Kornberg stared at the burn marks and left Davidson and went downstairs and found an assistant district attorney, David Everett. He told Everett what he had just seen. Everett said that it should be reported to the Police Department’s Internal Affairs Division. Everett called from the courthouse and was told by the division that this was a matter for the Civilian Complaint Review Board. Everett then called a special field Internal Affairs unit. The answer was the same. . . . Everett decided that the district attorney’s office would look into the case without the help of police. As Queens District Attorney John Santucci was born in the 106th Precinct, attended school there, represented it in the state Legislature and still lives there, only a few blocks from the stationhouse, there was no question about how intensive the investigation would be. There also was another dimension: If a case of this magnitude, occurring in his own neighborhood, ever got by Santucci, his present job—a very good job for a guy from Ozone Park—soon would be a memory. His future would be gone. Santucci, who likes both job today and promising future, had flames coming out of the sidewalks in front of the 106th. Here was a department which allegedly was responsible for an 18-year-old Black youth, handcuffed behind his back, being tortured with an electrical device by at least two white cops, with others present, in a precinct in Queens and would not even take a phone call of complaint about it.

In Queens, once so many were raised as the children of policemen, perhaps as many as five members of the Police Department of the City of New York could be under indictment on charges spreading from the alleged torturing with electricity of a helpless and handcuffed teenager in the 106th Precinct in Ozone Park.

Always in New York, a police scandal meant payoffs from bookmakers, prostitutes or the narcotics traffic. Commissions were established. Prosecutors had great careers and there was always a sort of hero cop who came forward with assorted tales which enchanted movie producers. But through the Gross bookmaking scandal and Serpico and the Knapp Commission, the problem was only over money.

Those policemen expected to be dragged into court in Queens would be there on charges of torturing citizens, an act usually associated with another century or continent. None of the policemen lives in this city. But they have made us all lousy.

Even looking at the event through a rearview mirror filled with other ugly incidents involving police officers, even in the aftermath of the sick and sickening August 1997 anal assault with a police nightstick on Abner Louima, this torture by electric shock of a handcuffed 18-year-old stands out simply because it is the kind of thing seen in dictatorships somewhere else.

Even after the July 17, 2014, death of Eric Garner in police custody when an outlawed chokehold was used to strangle his breathing.

Even after the May 25, 2020, murder of George Floyd by a policeman who pressed and held his knee onto a Black man’s neck with no apparent sense of history, irony, or humanity.

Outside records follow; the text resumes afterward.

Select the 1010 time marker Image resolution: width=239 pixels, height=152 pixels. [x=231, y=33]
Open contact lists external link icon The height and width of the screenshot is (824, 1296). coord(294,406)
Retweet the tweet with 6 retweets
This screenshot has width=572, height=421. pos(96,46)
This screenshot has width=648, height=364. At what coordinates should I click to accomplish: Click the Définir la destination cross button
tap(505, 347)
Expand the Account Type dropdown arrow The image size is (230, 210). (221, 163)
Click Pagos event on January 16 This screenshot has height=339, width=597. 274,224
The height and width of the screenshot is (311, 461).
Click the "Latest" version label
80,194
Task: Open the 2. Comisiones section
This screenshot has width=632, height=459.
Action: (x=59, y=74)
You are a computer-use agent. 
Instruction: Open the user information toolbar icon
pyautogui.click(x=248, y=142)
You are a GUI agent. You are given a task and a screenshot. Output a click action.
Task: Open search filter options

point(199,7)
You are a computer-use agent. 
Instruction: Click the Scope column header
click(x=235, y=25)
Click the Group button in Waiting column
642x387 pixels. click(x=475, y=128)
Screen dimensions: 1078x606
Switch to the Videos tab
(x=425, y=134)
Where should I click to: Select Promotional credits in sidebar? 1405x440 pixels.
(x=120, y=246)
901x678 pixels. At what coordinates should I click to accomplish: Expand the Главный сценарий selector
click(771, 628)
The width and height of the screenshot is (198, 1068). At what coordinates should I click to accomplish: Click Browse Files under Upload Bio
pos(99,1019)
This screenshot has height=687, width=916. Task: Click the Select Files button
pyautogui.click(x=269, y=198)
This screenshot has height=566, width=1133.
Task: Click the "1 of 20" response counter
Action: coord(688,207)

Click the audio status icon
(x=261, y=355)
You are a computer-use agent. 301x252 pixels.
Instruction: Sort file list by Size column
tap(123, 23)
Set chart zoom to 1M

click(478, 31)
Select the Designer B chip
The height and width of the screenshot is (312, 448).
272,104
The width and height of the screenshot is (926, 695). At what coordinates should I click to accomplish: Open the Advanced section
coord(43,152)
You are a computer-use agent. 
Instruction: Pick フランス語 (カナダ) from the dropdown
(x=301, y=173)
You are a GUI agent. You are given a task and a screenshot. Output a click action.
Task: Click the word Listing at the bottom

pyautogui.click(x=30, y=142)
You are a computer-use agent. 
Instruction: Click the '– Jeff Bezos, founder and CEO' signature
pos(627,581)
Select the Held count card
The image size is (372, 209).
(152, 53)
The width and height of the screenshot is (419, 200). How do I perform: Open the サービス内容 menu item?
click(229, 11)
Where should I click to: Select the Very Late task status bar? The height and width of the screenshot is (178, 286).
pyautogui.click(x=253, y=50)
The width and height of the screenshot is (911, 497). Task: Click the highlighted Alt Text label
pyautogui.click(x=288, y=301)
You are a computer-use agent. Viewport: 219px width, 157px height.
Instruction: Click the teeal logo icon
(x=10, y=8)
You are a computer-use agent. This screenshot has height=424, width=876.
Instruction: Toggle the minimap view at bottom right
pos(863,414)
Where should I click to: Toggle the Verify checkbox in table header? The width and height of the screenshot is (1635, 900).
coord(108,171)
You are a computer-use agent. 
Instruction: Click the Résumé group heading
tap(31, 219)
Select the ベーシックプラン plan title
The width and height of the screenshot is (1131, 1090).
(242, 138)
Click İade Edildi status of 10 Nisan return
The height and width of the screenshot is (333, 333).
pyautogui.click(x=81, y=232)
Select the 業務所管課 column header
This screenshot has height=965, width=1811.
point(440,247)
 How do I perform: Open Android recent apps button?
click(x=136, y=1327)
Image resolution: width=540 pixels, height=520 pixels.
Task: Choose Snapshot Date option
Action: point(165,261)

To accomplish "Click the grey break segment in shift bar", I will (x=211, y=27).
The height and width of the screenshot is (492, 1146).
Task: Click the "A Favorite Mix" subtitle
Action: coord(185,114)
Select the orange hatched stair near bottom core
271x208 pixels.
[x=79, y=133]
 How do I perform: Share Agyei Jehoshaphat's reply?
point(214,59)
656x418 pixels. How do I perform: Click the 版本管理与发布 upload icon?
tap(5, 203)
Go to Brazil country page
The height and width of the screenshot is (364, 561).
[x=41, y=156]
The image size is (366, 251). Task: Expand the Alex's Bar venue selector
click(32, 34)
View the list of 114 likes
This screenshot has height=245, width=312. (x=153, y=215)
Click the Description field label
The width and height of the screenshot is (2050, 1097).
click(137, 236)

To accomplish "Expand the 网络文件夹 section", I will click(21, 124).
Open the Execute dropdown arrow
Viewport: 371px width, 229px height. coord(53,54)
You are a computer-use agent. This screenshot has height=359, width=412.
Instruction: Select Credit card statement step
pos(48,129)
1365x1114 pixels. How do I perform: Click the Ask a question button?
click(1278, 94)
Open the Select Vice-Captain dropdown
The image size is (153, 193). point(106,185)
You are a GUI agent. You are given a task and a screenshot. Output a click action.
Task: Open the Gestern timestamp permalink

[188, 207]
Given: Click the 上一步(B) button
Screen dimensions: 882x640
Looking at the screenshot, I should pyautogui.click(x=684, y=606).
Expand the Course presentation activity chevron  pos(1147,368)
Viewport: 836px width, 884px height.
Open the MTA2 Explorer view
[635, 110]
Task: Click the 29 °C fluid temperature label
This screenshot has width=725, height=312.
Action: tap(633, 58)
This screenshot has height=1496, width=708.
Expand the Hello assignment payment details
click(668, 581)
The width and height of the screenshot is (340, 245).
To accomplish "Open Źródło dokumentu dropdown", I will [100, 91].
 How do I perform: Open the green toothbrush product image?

Even after all these atrocities this burning of a young man’s flesh, which happened inside a police precinct where dozens would have been on duty, stands out. In the aftermath the highest rank available to talk was a sergeant. The Police Commissioner was in San Francisco, junketeering. Even after these and the local and national and international protests we have seen, the attack on Mark Davidson remains high in the pantheon of deranged abuse of the only official power that matters on the street: the power of police. Because, on the street, the highest ranking government official you are likely to see is a police officer. Perhaps even a sergeant.